* _OBJECTIVES_:
[1] Do these statements agree with the passage on banking technology in India? (a) ICT has been a focused issue in Indian banking for the past two decades. (b) Branch banking is listed among the most important virtual banking services. (c) The paper examines ATM growth across different bank groups in India. Answer yes or no for each, quoting the words of the passage that decide it.
[2] Which lines result if you update the stretch from the start of the entries through the line containing "Action: 1227,183", replacing "question text" with "heading text" and leaving everything else unchanged? Give only those lines.

* _QUOTED TEXT_:
========================

The Information and Communication Technology (ICT) is playing a very important role in the progress and advancement in almost all walks of life. The deregulated environment has provided an opportunity to restructure the means and methods of delivery of services in many areas, including the banking sector. The ICT has been a focused issue in the past two decades in Indian banking. In fact, ICTs are enabling the banks to change the way in which they are functioning. Improved customer service has become very important for the very survival and growth of banking sector in the reforms era. The technological advancements, deregulations, and intense competition due to the entry of private sector and foreign banks have altered the face of banking from one of mere intermediation to one of provider of quick, efficient and customer-friendly services. With the introduction and adoption of ICT in the banking sector, the customers are fast moving away from the traditional branch banking system to the convenient and comfort of virtual banking. The most important virtual banking services are phone banking, mobile banking, Internet banking and ATM banking. These electronic channels have enhanced the delivery of banking services accurately and efficiently to the customers. The ATMs are an important part of a bank’s alternative channel to reach the customers, to showcase products and services and to create brand awareness. This is reflected in the increase in the number of ATMs all over the world. ATM is one of the most widely used remote banking services all over the world, including India. This paper analyzes the growth of ATMs of different bank groups in India.

========================

Entries excerpted from a collection
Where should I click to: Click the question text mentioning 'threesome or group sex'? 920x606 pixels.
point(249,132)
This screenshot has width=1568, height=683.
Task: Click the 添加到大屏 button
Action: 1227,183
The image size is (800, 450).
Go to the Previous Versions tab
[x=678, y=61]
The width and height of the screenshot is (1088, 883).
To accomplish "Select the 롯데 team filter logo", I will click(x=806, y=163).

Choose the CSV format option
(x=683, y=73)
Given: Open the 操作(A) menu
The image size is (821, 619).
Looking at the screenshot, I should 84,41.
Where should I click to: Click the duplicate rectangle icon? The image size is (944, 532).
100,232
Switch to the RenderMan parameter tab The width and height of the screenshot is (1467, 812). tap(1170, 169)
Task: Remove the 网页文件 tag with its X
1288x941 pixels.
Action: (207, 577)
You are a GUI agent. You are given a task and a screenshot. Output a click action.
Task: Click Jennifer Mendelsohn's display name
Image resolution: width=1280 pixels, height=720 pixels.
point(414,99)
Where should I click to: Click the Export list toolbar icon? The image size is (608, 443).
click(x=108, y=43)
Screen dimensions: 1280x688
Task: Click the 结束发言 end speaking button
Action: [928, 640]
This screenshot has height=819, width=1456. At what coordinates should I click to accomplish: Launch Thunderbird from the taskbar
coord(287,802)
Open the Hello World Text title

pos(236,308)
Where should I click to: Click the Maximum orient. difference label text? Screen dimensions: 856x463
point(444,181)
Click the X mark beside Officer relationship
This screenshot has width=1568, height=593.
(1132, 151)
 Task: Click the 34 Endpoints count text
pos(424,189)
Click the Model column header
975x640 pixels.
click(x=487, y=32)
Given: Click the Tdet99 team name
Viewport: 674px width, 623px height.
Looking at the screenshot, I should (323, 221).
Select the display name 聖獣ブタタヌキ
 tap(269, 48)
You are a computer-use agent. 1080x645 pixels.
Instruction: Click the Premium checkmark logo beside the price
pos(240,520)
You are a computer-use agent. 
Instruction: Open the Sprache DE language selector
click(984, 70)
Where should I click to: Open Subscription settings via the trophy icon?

========================

* _EXERCISE RESULTS_:
[1]
(a) Yes: "The ICT has been a focused issue in the past two decades in Indian banking."
(b) No: "The most important virtual banking services are phone banking, mobile banking, Internet banking and ATM banking."
(c) Yes: "This paper analyzes the growth of ATMs of different bank groups in India."

[2]
Where should I click to: Click the heading text mentioning 'threesome or group sex'? 920x606 pixels.
point(249,132)
This screenshot has width=1568, height=683.
Task: Click the 添加到大屏 button
Action: 1227,183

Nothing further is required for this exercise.